If you are in, or around, an area about to be affected by a major natural disaster and you need to leave, you need to know airfares will be rising. Airfares rise due to all the seats being sold out and airlines minimizing capacity just before a hurricane. It is not uncommon for airlines to stop servicing a city at least 48 hours before the expected storm to affect the area. This allows an airline to not only move their aircraft, but also move their staff out of the potential disaster zone.
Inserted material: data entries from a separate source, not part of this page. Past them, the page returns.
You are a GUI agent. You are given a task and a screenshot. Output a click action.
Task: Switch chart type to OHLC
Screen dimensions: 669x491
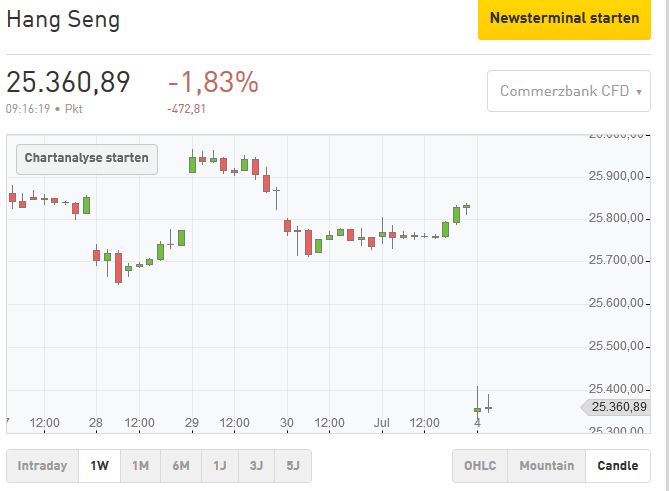pos(479,465)
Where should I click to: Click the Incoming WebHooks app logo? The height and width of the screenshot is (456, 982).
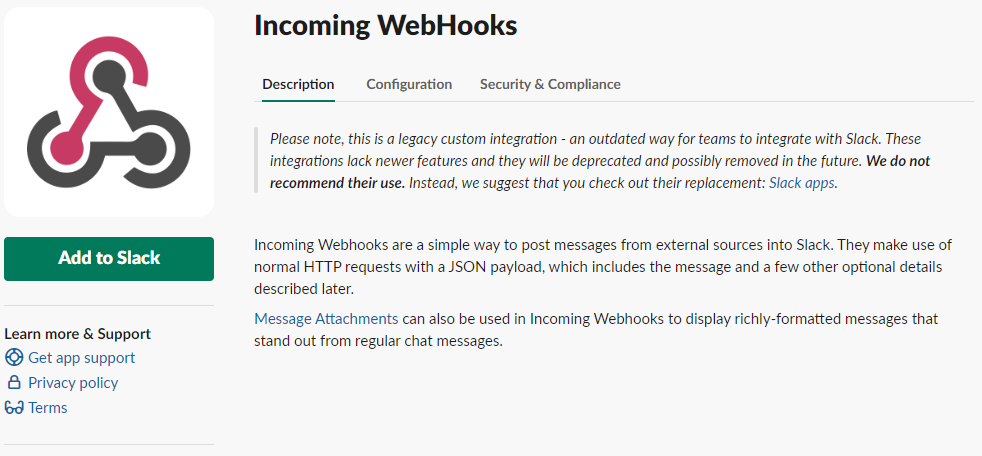click(x=108, y=111)
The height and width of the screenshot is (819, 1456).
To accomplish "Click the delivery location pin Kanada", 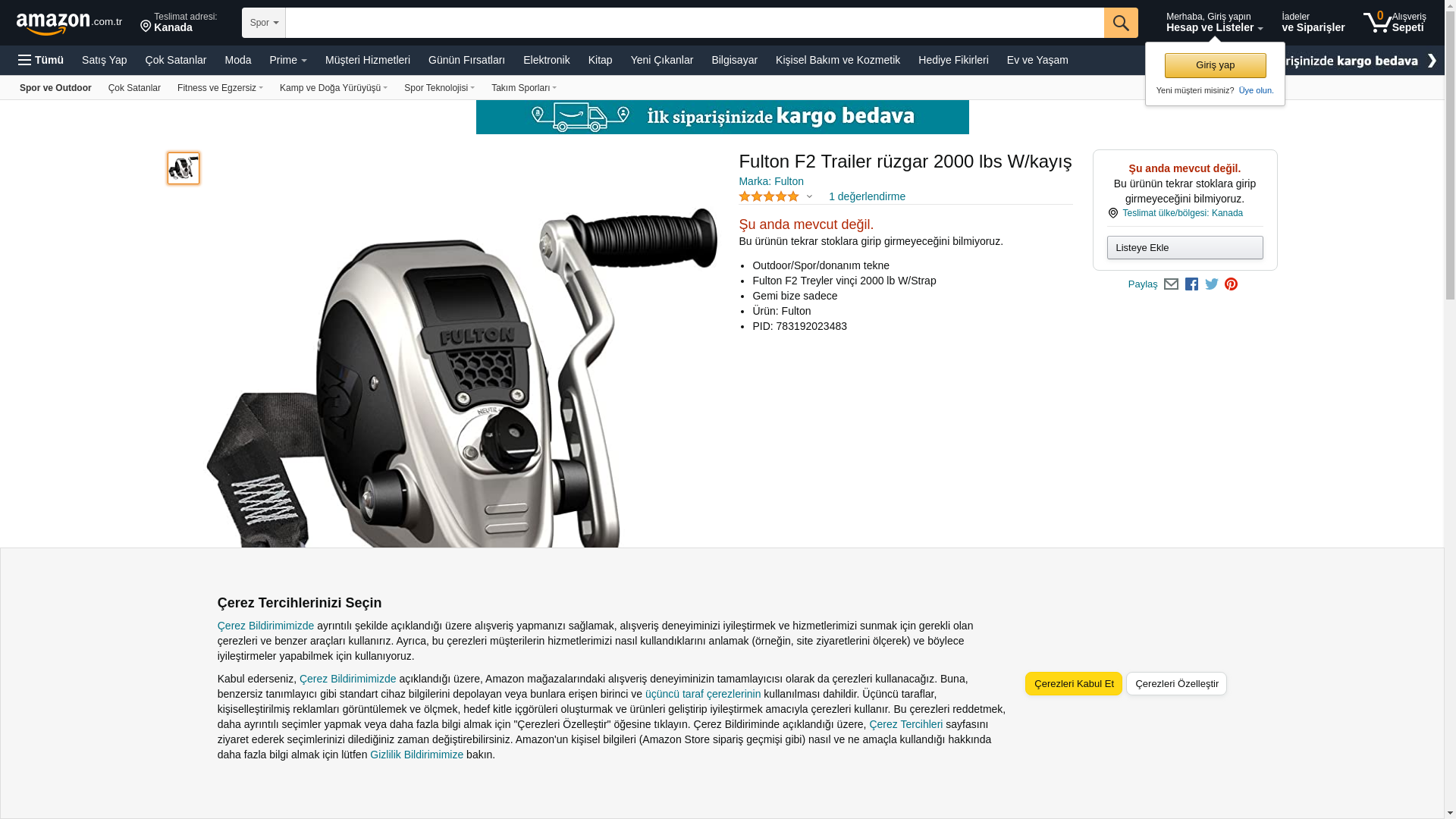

Once a storm, or natural disaster has occurred, travel to a specific area can be a serious challenge. With New Orleans for example, flying into New Orleans may not only be a challenge, but flying into an airport such as Dallas-Ft Worth or Houston's Intercontinental Airports may be difficult. While these airports are 300 miles and 450 miles from New Orleans, they will play major roles in staging, relief and evacuation from the potential disaster zone. With aircraft flying additional aircraft to surrounding areas the airspace and ground space gets congested. While many flyers only factor in passenger flights, you need to also keep in mind that freight and cargo airlines must continue to fly, and at times fly additional aircraft into a region to keep business and relief efforts going. Outside of these additional aircraft, military aircraft may also use nearby regional airports as potential staging points.

If you have critical business in an area within approximately 400 miles from a potential disaster zone, you may need to adjust your travel plans. While seats may be available on flights, rental cars may not be available and you need to account for potential delays in flight schedules.

I know this is over simplified, but with a potential major disaster about to happen to a city that has already been nearly washed away once before in the past three years, I wanted to put this basic information up for as a reference point for journalists who will potentially find themselves in the region in the coming days.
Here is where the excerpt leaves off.